Cornell Math - MATH 628, Fall 2000

MATH 628 — Fall 2000
Complex Dynamical Systems

Complex dynamical systems is a classical subject going back to Poincaré, Fatou and Julia. In the last three decades this subject is very much in the focus of interest. The course will present the material from basic topics to open problems.

We will focus on planar differential equations and one-dimensional maps. Despite the low dimension of the phase space, the theory has numerous multidimensional applications. The reason is that many problems in higher dimension may be reduced to low-dimensional ones making use of symmetries or invariant manifolds. On the other hand, low dimensional theory has important applications itself; for instance, it is a base for mathematical models in engineering, ecology and so on.

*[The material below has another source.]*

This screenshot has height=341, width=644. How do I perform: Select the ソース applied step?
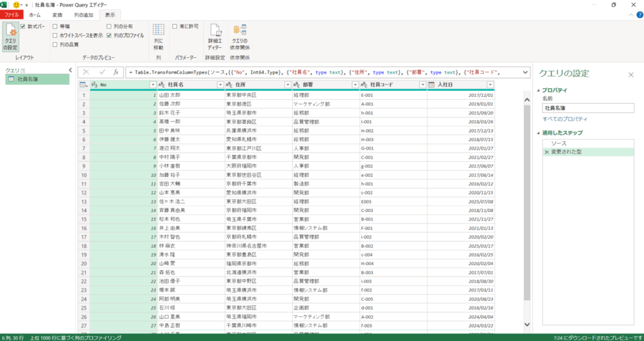pyautogui.click(x=559, y=143)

Theory of differential equations is in turn subject of applications of basic mathematical disciplines like algebra, complex analysis and algebraic geometry. The course will present basic results and tools of the low dimensional theory of differential equations and maps.

Part I. Real and complex planar dynamical systems.

Elementary and complex singular points. Desingularization theorems. Linear and nonlinear Stokes Phenomena. Hilbert sixteenth problem: preliminary results.

Part II. Dynamics on the Riemann sphere

Topics in complex analysis: distortion theorems, quasiconformal maps and uniformization. Normal forms. Julia and Fatou sets. Quasiconformal surgery. Quadratic polynomials.

Prerequisites: Basic knowledge of complex analysis and differential equations.

The first part is covered by several research and survey papers. Amidst them, Paper 1 in the book: Yu.Ilyashenko, editor, Nonlinear Stokes Phenomena, AMS, Providence, 1993.

Part II will be mainly covered by the book: L.Carleson, T.Gamelin, Complex dynamics, Springer 1993.